### Description of the task
Output only the lines from the one holding "Open the help question mark icon" to the end of the data below, please, copied exactly.
::: Supplied records
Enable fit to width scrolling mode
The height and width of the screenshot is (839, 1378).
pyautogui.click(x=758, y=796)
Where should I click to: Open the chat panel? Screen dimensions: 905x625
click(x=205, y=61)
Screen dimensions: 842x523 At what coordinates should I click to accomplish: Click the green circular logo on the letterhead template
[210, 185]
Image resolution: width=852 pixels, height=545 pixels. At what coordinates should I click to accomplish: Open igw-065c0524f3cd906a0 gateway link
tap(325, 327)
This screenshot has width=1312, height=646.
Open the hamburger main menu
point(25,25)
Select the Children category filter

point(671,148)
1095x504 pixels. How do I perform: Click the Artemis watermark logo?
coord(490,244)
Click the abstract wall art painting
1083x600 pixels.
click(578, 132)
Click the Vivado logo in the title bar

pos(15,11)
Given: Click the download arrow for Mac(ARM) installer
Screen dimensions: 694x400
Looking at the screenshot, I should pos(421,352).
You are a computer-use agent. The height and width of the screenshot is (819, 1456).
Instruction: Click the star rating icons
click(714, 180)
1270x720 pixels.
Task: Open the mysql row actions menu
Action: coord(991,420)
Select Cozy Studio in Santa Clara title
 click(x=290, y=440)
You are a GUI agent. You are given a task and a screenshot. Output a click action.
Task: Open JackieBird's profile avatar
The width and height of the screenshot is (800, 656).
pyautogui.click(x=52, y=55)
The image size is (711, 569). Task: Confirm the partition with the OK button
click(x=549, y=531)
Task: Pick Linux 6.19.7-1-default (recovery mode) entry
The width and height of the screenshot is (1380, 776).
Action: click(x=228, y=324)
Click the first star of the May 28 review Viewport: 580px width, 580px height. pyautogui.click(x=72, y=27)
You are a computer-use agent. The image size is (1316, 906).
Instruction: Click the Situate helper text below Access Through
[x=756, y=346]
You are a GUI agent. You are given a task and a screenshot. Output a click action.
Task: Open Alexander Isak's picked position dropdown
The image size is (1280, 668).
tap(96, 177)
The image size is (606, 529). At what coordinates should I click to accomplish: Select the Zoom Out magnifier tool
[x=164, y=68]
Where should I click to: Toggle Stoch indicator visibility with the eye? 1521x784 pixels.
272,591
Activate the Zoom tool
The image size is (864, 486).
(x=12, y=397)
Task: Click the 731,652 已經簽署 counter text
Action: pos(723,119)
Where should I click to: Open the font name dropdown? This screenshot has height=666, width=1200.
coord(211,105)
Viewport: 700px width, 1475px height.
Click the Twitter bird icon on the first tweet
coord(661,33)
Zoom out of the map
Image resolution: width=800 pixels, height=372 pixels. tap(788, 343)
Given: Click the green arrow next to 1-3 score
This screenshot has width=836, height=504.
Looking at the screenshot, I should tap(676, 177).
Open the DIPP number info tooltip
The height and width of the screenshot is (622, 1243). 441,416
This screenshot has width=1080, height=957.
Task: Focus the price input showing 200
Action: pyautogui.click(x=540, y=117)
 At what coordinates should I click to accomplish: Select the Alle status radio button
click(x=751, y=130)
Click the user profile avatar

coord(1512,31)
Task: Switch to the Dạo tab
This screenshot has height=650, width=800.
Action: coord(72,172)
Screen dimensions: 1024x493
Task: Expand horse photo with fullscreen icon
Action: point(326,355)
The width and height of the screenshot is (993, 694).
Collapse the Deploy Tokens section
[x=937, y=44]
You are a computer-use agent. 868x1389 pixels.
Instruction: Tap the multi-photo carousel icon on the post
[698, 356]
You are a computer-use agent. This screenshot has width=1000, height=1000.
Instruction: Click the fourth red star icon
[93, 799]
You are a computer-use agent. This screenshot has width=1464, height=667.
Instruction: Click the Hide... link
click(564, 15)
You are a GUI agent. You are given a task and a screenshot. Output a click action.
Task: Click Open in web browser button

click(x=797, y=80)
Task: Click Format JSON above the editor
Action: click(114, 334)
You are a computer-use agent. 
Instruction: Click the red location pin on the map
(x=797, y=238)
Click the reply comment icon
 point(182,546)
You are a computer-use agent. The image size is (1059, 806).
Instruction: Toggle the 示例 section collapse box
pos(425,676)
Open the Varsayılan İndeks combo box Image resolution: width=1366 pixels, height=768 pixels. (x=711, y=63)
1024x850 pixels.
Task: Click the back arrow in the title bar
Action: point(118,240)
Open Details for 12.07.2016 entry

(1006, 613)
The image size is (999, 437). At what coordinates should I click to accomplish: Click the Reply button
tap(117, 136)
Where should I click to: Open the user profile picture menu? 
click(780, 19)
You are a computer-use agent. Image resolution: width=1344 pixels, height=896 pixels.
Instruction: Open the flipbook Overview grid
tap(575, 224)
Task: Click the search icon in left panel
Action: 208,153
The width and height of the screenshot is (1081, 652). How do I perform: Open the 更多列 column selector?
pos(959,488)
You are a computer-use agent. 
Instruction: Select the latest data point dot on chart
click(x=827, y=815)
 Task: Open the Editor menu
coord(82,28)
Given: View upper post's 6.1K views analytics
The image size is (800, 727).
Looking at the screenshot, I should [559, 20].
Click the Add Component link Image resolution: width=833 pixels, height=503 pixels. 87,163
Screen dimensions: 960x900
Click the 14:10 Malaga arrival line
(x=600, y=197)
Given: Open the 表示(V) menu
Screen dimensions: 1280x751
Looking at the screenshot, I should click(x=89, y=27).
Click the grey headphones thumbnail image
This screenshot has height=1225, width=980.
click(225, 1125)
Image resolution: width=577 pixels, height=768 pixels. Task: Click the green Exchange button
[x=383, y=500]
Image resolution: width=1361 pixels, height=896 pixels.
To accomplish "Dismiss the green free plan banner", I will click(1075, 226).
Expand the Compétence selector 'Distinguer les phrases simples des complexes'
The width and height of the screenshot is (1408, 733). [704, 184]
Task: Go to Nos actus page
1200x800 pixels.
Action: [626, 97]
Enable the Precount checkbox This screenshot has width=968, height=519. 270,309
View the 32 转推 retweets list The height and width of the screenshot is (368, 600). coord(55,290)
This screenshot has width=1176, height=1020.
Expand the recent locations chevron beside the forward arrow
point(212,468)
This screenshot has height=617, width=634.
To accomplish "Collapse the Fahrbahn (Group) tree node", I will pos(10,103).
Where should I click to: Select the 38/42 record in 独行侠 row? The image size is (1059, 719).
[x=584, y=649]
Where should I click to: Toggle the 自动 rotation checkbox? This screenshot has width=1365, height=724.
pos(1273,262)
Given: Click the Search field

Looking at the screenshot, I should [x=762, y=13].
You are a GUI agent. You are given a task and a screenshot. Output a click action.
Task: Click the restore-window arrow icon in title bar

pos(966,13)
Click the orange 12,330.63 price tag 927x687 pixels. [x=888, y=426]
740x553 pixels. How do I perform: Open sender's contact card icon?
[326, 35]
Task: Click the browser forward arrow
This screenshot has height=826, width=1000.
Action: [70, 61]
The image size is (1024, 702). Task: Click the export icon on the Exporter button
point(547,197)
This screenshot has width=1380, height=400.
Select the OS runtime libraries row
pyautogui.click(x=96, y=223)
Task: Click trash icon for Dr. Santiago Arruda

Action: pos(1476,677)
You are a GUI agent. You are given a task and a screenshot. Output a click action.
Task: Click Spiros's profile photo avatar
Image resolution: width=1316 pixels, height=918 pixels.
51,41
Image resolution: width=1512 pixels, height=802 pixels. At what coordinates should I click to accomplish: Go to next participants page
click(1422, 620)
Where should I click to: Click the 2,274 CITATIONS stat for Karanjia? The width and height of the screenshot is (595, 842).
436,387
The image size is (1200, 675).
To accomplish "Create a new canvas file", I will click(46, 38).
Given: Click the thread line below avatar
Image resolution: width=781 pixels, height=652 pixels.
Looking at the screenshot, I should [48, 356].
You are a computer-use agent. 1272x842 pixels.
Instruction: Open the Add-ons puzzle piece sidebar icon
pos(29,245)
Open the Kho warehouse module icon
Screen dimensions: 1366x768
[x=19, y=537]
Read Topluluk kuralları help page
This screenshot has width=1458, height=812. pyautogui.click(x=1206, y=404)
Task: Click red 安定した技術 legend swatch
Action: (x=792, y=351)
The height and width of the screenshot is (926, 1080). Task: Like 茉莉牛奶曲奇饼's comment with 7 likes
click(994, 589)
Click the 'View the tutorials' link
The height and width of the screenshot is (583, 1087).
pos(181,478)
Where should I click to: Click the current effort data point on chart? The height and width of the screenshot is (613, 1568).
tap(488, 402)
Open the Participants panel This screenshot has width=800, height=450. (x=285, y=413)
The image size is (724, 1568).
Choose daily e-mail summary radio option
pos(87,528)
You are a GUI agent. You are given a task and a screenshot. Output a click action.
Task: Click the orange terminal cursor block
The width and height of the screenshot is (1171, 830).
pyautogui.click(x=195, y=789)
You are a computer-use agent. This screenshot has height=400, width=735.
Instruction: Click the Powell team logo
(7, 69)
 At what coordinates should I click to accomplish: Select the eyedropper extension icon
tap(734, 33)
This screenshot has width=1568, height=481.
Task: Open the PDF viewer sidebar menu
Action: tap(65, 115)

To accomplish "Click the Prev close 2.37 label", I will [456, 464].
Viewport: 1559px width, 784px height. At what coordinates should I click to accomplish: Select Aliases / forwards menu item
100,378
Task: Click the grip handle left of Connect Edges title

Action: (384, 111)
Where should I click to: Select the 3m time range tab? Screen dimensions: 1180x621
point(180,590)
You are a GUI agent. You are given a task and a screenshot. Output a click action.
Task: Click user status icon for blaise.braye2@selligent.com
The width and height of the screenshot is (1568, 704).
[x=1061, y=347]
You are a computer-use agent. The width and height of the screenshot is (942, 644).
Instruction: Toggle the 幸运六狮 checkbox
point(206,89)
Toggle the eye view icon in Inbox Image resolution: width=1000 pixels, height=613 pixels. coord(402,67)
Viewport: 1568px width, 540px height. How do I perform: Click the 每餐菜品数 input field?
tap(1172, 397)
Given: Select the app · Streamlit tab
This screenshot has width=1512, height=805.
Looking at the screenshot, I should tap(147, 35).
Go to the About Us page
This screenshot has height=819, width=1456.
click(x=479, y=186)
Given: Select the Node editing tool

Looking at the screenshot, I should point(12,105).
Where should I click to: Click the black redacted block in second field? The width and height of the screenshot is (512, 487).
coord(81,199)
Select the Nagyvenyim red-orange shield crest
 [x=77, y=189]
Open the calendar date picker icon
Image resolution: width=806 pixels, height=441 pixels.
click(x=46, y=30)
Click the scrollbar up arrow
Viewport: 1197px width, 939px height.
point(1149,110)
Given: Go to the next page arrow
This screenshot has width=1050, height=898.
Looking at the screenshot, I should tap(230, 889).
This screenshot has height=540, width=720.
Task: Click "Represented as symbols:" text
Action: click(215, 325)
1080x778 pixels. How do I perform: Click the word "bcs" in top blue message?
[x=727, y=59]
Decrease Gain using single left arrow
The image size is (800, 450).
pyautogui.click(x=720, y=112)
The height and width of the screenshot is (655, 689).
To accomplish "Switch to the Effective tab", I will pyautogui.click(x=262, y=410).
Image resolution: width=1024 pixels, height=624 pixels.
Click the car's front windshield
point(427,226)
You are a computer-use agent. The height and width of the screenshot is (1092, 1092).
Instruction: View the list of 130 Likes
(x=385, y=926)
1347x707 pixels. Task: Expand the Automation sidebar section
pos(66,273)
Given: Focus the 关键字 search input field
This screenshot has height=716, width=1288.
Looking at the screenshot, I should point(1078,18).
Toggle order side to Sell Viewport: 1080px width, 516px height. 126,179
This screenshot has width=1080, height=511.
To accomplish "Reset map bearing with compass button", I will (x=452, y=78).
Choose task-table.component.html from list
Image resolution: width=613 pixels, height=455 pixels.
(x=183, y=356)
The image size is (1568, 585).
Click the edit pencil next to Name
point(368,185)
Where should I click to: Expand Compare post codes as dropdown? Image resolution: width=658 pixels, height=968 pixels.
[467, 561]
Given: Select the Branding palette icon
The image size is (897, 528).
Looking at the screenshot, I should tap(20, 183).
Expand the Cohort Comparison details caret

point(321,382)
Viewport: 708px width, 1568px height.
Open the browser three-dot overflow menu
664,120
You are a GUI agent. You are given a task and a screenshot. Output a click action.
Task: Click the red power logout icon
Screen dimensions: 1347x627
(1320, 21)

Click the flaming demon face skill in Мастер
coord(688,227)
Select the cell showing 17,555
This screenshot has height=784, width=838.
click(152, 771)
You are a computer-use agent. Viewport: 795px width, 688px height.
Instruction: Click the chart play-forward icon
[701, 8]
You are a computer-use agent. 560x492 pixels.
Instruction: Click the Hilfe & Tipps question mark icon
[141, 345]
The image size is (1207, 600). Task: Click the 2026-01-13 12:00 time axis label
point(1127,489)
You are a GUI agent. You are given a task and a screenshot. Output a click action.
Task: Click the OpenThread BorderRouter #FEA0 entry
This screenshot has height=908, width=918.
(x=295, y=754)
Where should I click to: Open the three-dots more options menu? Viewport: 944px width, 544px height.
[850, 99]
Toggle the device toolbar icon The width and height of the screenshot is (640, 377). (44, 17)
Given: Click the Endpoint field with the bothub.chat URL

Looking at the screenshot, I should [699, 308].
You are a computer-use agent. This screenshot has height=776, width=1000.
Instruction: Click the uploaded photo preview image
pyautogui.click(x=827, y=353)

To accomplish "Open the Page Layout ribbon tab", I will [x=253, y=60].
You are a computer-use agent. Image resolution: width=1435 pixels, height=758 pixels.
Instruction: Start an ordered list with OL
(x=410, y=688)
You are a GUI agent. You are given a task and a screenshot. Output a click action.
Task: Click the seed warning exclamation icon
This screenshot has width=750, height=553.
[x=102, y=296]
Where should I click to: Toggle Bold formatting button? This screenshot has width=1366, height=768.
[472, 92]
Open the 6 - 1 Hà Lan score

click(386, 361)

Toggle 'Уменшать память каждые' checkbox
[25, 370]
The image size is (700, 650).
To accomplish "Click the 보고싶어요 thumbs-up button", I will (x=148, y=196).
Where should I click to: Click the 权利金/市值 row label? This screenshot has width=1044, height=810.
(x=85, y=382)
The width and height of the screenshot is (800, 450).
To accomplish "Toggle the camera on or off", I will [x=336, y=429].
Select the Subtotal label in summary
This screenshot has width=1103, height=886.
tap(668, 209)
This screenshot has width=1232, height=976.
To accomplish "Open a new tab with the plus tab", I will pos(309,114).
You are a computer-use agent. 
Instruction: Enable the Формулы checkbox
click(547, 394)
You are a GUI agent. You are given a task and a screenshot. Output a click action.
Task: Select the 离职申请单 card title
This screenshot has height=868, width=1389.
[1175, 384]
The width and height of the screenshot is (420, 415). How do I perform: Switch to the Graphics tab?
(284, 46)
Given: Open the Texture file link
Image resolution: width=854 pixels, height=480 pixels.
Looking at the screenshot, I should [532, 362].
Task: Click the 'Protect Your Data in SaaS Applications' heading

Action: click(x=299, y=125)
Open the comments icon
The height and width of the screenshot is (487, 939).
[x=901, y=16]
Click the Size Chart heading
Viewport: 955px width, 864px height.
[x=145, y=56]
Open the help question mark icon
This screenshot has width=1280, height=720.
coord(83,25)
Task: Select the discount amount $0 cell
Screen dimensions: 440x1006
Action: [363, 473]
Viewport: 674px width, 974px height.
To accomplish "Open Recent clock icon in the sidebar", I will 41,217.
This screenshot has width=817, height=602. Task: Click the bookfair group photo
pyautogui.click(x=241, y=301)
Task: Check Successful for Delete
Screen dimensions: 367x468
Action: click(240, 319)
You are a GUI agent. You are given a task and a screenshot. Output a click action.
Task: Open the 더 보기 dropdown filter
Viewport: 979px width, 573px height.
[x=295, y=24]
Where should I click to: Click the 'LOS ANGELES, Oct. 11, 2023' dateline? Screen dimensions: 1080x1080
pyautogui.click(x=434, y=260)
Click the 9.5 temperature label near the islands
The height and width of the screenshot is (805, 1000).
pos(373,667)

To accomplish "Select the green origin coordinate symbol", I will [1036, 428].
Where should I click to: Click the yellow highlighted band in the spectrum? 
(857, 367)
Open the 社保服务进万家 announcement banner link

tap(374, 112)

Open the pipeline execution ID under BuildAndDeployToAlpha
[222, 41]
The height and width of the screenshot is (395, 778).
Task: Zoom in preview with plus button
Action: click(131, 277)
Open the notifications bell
::::::
### Answer section
Open the help question mark icon
This screenshot has width=1280, height=720.
coord(83,25)
Task: Select the discount amount $0 cell
Screen dimensions: 440x1006
Action: [363, 473]
Viewport: 674px width, 974px height.
To accomplish "Open Recent clock icon in the sidebar", I will 41,217.
This screenshot has width=817, height=602. Task: Click the bookfair group photo
pyautogui.click(x=241, y=301)
Task: Check Successful for Delete
Screen dimensions: 367x468
Action: click(240, 319)
You are a GUI agent. You are given a task and a screenshot. Output a click action.
Task: Open the 더 보기 dropdown filter
Viewport: 979px width, 573px height.
[x=295, y=24]
Where should I click to: Click the 'LOS ANGELES, Oct. 11, 2023' dateline? Screen dimensions: 1080x1080
pyautogui.click(x=434, y=260)
Click the 9.5 temperature label near the islands
The height and width of the screenshot is (805, 1000).
pos(373,667)

To accomplish "Select the green origin coordinate symbol", I will [1036, 428].
Where should I click to: Click the yellow highlighted band in the spectrum? 
(857, 367)
Open the 社保服务进万家 announcement banner link

tap(374, 112)

Open the pipeline execution ID under BuildAndDeployToAlpha
[222, 41]
The height and width of the screenshot is (395, 778).
Task: Zoom in preview with plus button
Action: click(131, 277)
Open the notifications bell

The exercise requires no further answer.